Elsewhere, the district merged elementary and middle schools to form K-8 schools, including Turner-Bartels in New Tampa and Woodson K-8 in north Tampa.
School Board member Jessica Vaughn, who is elected from northern Hillsborough, plans to meet with the Carrollwood parents this week along with administrators from the district. She said she has questions about the K-8 proposal.
She said the change would incur short- and long-term costs and wonders who will cover them. And she questions the feasibility of converting a K-8 school that will offer the same amenities and programs as conventional middle schools.
“I am just looking to have realistic conversations with everybody involved,” Vaughn said.
She acknowledged school equity and diversity are challenging when families have so many options.

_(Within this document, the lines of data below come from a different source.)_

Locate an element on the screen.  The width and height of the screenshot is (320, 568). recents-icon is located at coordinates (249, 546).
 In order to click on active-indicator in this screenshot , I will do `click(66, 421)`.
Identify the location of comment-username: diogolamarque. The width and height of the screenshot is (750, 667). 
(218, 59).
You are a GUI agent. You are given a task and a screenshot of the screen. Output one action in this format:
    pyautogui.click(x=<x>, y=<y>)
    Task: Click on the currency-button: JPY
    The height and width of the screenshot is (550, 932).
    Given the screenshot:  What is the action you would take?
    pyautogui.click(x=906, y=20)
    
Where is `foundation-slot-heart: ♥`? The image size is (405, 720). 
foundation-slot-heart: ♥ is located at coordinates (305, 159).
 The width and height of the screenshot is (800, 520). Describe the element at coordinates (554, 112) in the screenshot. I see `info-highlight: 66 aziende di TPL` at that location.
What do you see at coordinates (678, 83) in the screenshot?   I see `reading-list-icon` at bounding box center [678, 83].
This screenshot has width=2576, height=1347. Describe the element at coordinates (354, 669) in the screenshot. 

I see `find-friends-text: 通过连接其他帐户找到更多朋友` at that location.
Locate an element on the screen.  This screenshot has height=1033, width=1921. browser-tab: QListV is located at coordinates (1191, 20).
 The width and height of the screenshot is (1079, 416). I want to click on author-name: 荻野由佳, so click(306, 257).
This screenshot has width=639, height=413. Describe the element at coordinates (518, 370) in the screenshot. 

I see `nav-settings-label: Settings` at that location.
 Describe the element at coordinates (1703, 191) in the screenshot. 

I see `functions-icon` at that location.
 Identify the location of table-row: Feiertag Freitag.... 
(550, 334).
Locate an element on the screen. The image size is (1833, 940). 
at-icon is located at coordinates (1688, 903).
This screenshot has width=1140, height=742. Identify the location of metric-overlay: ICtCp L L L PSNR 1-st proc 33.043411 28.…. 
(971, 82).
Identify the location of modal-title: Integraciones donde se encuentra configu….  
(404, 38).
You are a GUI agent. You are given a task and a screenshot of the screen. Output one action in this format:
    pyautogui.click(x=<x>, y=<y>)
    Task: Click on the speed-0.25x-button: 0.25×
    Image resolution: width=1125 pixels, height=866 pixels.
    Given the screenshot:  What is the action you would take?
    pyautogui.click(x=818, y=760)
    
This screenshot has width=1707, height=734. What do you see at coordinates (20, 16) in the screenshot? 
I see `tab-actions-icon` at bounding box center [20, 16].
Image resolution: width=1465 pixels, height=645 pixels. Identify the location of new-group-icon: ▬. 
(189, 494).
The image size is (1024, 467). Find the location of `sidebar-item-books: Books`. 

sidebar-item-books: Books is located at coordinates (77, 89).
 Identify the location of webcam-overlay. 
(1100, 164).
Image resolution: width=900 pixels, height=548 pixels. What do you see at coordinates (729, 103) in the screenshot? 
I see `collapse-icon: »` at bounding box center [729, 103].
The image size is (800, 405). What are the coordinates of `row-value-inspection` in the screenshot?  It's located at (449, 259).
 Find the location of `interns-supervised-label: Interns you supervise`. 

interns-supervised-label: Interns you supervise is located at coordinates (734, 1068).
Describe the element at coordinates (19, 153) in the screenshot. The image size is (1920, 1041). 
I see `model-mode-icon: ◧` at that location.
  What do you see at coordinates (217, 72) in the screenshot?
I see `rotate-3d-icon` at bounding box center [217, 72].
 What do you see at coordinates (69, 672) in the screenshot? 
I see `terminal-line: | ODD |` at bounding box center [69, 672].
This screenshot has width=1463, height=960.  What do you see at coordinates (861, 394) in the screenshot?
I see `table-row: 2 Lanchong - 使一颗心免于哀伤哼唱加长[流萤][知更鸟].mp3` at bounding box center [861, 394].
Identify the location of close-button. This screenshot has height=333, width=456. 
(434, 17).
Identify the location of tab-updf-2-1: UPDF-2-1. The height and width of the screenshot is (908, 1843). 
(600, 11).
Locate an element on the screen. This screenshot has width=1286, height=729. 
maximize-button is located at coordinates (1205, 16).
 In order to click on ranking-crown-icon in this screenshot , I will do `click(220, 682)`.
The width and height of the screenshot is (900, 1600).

In addition to choice, magnet and charter schools, they can avail themselves of state scholarships to private schools or enroll their children in virtual programs that became popular during the pandemic.
The result can be damaging for schools that lose high-performing students and community support. “It’s almost like a cycle, and how do you break that cycle?” Vaughn asked.
Vaughn said she is encouraged by the work of a New York consulting firm, WXY studio, that will help the district redraw attendance boundaries, with diversity as one of its goals.
The question, then, becomes which families stay and which families leave a school that is struggling.
“We can’t take away school choice,” Vaughn said. “It makes us competitive, and it’s what we built ourselves around.”